Whether our customers order one flat of this and two flats of that..or 256 flats of marigolds and 243 flats of mixed zinnias, they are all picked up and carried by hand, two by two, the most ancient and elemental means of transport. It is piecework and not the stuff of glory...and it is the grand accomplishment of every single day. Flat by flat, basket by basket, truck by truck,until the greenhouses get too hot to bear and the whiteboard calendar is bare.

I am reading a book about work right now, believe it or not, a book that deals with work from a Biblical viewpoint, work as a vocation, a calling. I am comforted and encouraged by this interpretation when I do the most menial of tasks during the day: bagging the trash, emptying the dishwasher, putting away the laundry.

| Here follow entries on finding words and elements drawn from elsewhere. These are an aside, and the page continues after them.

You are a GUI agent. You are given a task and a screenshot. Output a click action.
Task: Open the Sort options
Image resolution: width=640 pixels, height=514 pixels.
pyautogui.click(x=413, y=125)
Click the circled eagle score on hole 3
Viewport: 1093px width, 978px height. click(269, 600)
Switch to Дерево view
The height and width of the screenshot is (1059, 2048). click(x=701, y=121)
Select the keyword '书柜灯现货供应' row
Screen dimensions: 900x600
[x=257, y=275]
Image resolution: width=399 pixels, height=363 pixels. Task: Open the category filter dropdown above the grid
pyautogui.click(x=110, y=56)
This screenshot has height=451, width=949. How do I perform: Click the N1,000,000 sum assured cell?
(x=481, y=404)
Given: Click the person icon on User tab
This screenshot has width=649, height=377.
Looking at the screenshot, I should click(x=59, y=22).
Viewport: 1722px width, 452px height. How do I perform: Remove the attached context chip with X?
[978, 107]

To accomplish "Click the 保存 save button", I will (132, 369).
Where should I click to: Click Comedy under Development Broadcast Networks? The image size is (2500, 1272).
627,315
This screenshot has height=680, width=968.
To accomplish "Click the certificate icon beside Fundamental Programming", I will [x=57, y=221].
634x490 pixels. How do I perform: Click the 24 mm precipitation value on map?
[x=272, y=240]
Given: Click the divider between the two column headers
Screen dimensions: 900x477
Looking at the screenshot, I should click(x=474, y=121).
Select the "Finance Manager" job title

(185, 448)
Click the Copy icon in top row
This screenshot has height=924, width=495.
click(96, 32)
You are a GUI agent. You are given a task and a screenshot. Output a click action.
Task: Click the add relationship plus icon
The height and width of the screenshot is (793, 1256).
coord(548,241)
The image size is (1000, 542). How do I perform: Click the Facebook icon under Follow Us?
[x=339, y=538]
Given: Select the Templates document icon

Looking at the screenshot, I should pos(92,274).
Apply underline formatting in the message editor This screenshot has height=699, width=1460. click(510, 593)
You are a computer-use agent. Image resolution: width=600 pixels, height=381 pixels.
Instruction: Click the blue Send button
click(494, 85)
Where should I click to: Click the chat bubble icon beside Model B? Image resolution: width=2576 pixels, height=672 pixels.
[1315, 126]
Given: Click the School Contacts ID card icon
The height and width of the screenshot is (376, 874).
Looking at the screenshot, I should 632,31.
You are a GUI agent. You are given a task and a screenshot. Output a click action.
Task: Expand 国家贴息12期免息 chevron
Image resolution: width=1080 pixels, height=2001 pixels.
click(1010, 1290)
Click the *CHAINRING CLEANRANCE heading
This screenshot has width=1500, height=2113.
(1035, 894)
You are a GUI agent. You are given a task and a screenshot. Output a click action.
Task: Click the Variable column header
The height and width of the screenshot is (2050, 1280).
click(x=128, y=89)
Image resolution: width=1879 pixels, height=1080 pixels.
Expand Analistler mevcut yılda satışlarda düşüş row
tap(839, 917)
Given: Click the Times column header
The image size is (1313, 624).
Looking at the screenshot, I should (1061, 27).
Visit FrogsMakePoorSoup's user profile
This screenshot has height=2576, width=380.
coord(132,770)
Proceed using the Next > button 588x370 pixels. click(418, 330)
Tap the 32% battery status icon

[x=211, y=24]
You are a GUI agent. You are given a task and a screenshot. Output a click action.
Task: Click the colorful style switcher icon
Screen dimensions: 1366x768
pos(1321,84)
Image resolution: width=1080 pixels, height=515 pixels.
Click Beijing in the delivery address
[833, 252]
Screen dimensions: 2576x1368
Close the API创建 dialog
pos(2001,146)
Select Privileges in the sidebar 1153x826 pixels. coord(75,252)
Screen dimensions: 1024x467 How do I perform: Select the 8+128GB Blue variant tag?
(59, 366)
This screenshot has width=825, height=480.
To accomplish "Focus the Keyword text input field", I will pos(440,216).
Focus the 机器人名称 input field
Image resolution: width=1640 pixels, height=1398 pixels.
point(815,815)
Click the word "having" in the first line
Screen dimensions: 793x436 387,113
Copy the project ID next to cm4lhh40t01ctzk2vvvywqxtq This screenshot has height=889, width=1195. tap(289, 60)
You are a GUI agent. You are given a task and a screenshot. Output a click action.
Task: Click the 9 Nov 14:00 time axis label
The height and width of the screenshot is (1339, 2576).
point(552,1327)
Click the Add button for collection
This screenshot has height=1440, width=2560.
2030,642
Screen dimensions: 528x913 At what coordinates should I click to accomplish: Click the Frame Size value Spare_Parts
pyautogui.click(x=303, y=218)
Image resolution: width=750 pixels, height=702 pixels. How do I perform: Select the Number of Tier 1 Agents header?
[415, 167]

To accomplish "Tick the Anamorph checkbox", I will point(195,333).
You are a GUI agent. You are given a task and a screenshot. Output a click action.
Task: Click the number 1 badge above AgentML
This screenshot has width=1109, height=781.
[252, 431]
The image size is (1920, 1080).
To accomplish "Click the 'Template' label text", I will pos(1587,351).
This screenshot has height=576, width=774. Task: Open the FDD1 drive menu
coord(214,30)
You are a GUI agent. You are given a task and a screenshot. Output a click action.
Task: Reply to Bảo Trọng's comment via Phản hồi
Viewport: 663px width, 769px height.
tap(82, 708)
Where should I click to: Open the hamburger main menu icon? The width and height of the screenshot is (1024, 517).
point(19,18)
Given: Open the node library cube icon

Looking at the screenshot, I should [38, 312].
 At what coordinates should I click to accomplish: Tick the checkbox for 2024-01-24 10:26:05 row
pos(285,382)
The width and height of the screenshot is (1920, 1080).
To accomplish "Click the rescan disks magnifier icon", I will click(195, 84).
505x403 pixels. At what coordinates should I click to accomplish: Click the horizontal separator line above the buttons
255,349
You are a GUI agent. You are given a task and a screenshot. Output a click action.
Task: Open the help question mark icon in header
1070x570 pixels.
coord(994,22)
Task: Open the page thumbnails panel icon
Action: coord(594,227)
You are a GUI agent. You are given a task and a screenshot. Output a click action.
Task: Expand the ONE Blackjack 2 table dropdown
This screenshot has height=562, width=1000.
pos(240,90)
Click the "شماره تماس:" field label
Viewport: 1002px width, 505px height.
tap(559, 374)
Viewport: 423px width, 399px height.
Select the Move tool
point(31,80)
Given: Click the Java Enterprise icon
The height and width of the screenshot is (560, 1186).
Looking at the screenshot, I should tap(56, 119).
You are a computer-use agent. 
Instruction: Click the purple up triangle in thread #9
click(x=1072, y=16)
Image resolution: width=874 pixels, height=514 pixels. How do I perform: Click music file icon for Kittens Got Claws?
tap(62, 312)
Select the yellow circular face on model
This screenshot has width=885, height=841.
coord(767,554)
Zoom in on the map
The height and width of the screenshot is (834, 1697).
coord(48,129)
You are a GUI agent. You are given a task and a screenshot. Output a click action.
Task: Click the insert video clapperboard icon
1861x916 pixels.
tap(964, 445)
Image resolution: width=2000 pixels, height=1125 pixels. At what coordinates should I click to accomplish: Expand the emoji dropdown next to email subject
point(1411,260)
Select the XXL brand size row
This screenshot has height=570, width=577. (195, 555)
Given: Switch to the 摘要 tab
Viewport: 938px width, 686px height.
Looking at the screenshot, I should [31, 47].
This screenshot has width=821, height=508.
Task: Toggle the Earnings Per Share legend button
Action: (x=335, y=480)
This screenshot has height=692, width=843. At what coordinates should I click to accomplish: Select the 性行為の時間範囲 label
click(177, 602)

 Even though these chores are replayed daily, hourly in households world wide and require no especial talent, still, it would be universally acknowledged that the world is a better place when work like this is done. According to Martin Luther, these homely commonplace jobs are as beautiful in the sight of the Almighty as any other service rendered to His glory.
 With this insight, the work of the farmer , the gardener, the carpenter, the truck driver, the plumber, the welder, all become holy offerings when performed with our whole energy and effort. The outcome may not suit us; there won't be a standing ovation; we may consider our work menial or pedestrian or ephemeral....but our goals should be our best...no less.
These are the thoughts I ponder as I fill the carts with petunias and marigolds, snapdragons and salvia. Common annuals, beautiful and fresh as spring this day on April, but gone with the season like the proverbial lilies of the field. Some days my job seems trivial compared to the weighty burdens of the mighty, but I trust it is an offering to grow beautiful plants using the raw materials God has provided and the blessing of day by day work, no matter how humble.